Cependant, à partir des années 1980, des petites villes ont commencé à se développer pour absorber l’exode rural. Un changement de mentalité s’est alors peu à peu opéré. En 2005, les pouvoirs locaux ont mis en place un programme de renouvellement urbain qui valorisait les 63 plus grandes méga-cités du pays. Aujourd’hui, Narendra Modi réaffirme ses ambitions en termes d’urbanisation. En effet, il a pour projet de créer 100 “smart cities”.
La métropolisation
Un des aspects importants quant à cette urbanisation est le fait que les villes deviennent de plus en plus grandes et denses. On assiste donc à une métropolisation, soit une concentration accrue de populations et d’activités dans des villes de grande taille. De fait, le nombre de villes de plus d’1 million d’habitants dans le monde est passé de 16 à 513 depuis 1900. De plus, les villes peuvent être décrites comme des “petits espaces denses”, puisque 4 milliards de citadins ne se concentrent que sur 3 % de la planète.

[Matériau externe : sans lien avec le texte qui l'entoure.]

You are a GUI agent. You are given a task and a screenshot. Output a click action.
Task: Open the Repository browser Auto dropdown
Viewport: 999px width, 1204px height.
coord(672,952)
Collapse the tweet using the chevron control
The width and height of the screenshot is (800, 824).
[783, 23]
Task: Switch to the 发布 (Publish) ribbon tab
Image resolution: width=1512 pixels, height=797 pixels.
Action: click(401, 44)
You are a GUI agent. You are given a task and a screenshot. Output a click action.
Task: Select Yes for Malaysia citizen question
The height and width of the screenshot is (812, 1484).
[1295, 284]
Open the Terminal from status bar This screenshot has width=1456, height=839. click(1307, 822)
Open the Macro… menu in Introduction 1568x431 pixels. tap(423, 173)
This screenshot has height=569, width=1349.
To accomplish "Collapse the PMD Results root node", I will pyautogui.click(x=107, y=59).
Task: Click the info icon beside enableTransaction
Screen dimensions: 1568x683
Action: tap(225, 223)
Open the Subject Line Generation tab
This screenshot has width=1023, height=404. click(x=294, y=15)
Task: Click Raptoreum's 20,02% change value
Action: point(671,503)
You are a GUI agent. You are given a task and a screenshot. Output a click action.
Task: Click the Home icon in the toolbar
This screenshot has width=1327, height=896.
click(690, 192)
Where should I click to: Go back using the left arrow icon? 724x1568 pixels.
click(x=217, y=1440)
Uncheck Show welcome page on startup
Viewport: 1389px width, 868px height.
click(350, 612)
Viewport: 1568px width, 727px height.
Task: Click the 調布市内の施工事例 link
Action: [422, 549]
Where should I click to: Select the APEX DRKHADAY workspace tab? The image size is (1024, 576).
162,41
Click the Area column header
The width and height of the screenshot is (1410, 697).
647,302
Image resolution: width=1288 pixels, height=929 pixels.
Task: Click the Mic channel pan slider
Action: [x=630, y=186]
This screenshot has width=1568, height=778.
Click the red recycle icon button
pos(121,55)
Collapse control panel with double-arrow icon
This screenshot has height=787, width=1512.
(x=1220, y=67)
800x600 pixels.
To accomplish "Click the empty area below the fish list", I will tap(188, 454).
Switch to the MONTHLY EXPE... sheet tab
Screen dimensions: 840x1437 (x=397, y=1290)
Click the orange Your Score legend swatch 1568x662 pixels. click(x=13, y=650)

Ces métropoles deviennent des acteurs géopolitiques. Par exemple, en 2005 a été créé le C40 Cities Climate Leadership Group, qui rassemble une centaine des plus grandes villes mondiales. On y retrouve par exemple Washington DC, Mexico City, Milan, Durban ou encore Jakarta. Cette coalition a pour ambition de lutter contre le changement climatique. Selon Michel Lussault, ce type d’initiatives démontre que la primauté de l’Etat comme unique acteur géopolitique se voit remise en question.
Cependant, il s’agit de relativiser le phénomène de métropolisation : 42 % des urbains dans le monde habitent dans une ville qui compte entre 10 000 et 300 000 habitants. On peut même parler d’une récente “contre-métropolisation”. En effet, on assiste à une croissance démographique ralentie des plus grandes agglomérations, avec un transfert d’habitants vers des villes petites et moyennes.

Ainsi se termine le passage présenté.